I see an intimacy to the home -- comfort and care, a belonging -- immediate and visceral. The huge curving shape is the heavens distance and cold but touchabel only be reaching out. The arranged, uniform holes suggests a protean universe of order and deliberation. A keenly analytical spaghetti strainer, writ large. I am hungry for Prego with extra garlic. And chocolate pudding. And the grape soda of youth.
The photo with the deer is interesting. The blurring automaticly exudes information about the scene. It exposes the fleeting temporal dimension of nature's display. At once we are aware of the of the photographer's self-imposed distance from the apparition, and hastiness to record the devine connection this space and its sculptural inhabitants demand with nature. The photograph becomes beautiful evidence for the validation of the relationship.
This effect results in part from the rusted mild steel, the lacy quality of the holes, the lack
of a pedestal, and that the pieces are large enough to stand with the trees and the big
surrounding spaces. Also, for those Millstones against the sky, the horizon line appears to
flow through the inside circle as a viewer walks by the piece. The relationship between a
landscape sculpture and its surrounding space and air is complex; the sculpture should be
part of the landscape but also should affect its surroundings.
Richard Serra says the issue is "how a work alters a given site," which I read as a step
beyond co-existence. My view is: How do the work and its environment borrow strength
from one another? Thus there is a burden on the location and its quality as well as on the
artwork and its quality. Both the location and artwork should get better by being there
together. Thus the sculptor needs the freedom to make choices about the location rather
than being stuck with a given location by the client. Since these are client-free pieces, they
get to move around to a good location on our land.
-- Edward Tufte
So many questions are posed by this piece. I can only wish it had the self-explanatory power of your other work.

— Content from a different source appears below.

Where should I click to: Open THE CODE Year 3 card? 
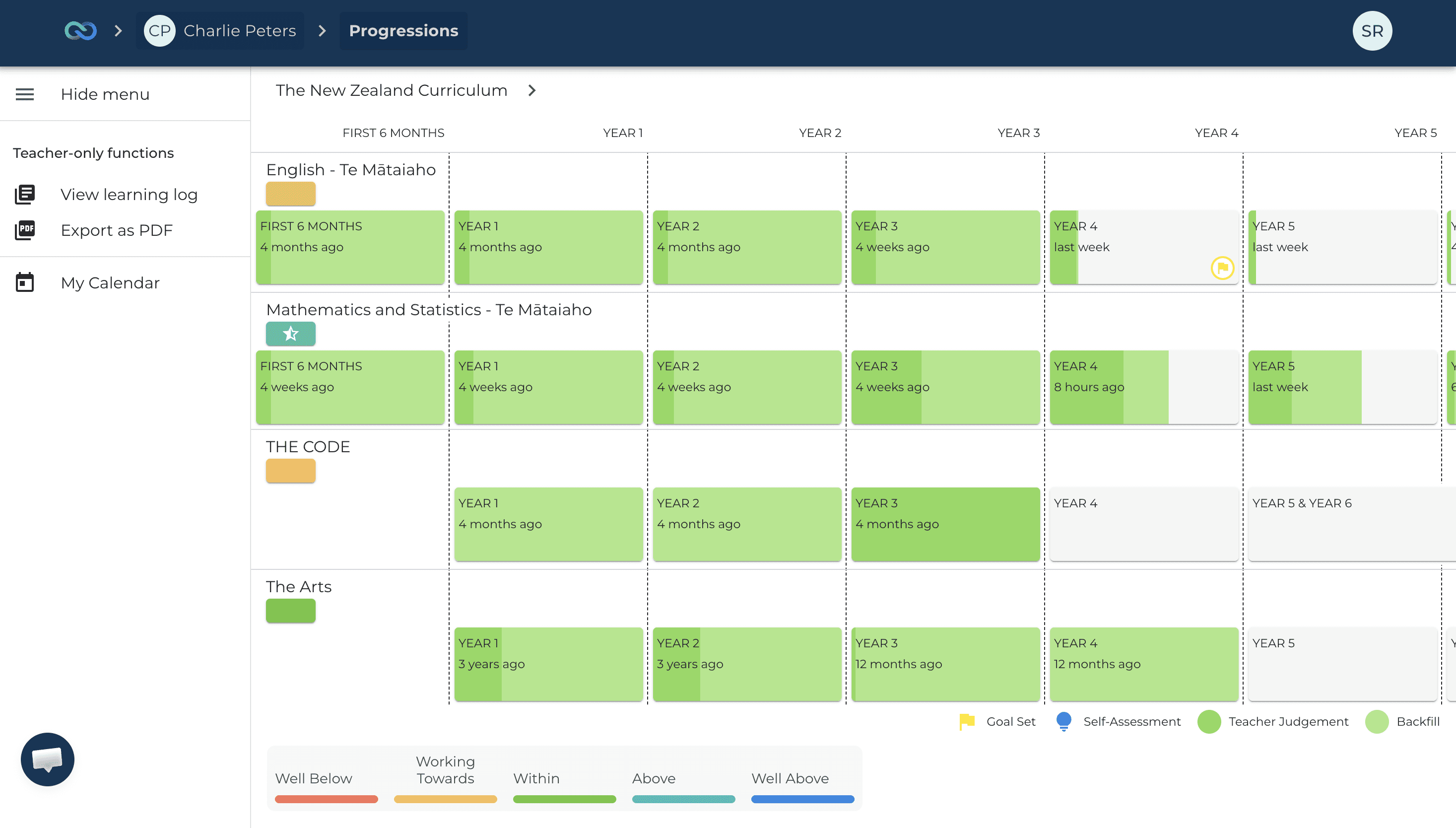pos(945,524)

words dominate even the mass and rusted surface, viewed on the pedestal of given name
"millstone" lead to segmentation, instability and finally comical juxtapositions upon
observing its motion. i hear it grind to a stop and feel its weight beneath me and am
intrigued by the environment it has found itself to exist in, not geological but socially what
brings these massive constructs of whimsical function? and am pleased to ponder but most
always within play
I was in your class today in Arlington, VA, where you showed some images of your sculptures. Here a true bit of trivia, barely relevant to this thread, for your private amusement.
For a few years in my Air Force career, I was an operational tester of the then-newly-introduced C-5 transport--that's the big one.
When crews start big transports' engines, one crew member stands outside to report any untoward happening that might not be visible from the cockpit. To so report, obviously, that person needs to be in intercom communication with the pilots; therefore, he or she employs a headset/mike setup plugged into a cable that plugs into the airplane.
On previous transport airplane models, the socket on the crew member's end of that cable had had a push-to-talk switch. Someone in the C-5 design bureaucracy (afflicted with what you call featuritis) decided that was not good enough -- an integral volume control should be added.
in the arcane world of military specifications, one thing led to another (the socket had to function reliably in all weather conditions and despite being regularly dropped and dragged on the ground, etc.), and the socket's size and weight grew accordingly, finally to the point that it was provided with a neckstrap so that it could be worn (hung, that is) rather than carried.
The socket's long-forgotten official name was something like "Crew Member Essential Communications Connector with Volume Control." Within days of its introduction, however, the folks afflicted with using it re-Christened it. That is how the word "Millstone" entered the C-5 lexicon.
Here's Millstone 8, installed at Hogpen Hill, our new land in Woodbruy, Connecticut. On the last 2 Millstones, numbers 7 and 8 in the series, I've exposed the concrete base to provide some extra height (the piece is now about 17 feet tall) and to expose the geometry of the base attachment and mounting. On Millstones 1-6, that mounting support and the 26,000 pounds of concrete are buried in the ground so that the Millstone appears to be balanced on edge against the grass.
The photograph below suggests why some extra height is needed in the big landscape surrounding Millstone 8, which is set in a surrounding cove to create some volumes around the piece.
-- Edward Tufte
Here are photographs of the installation of Millstone 8 at Hogpen Hill.
-- Edward Tufte
-- Edward Tufte
I just noticed an optical illusion in one of the photographs in this thread. The third photo in Dr. Tufte's entry dated August 8, 2006 is interesting (top of the rust-covered millstone with the sky as a backdrop). By rolling the mouse's scroll wheel and watching this photo scroll down (or up) the screen, the sculpture appears to turn towards or away from the viewer depending on the direction of the image scroll.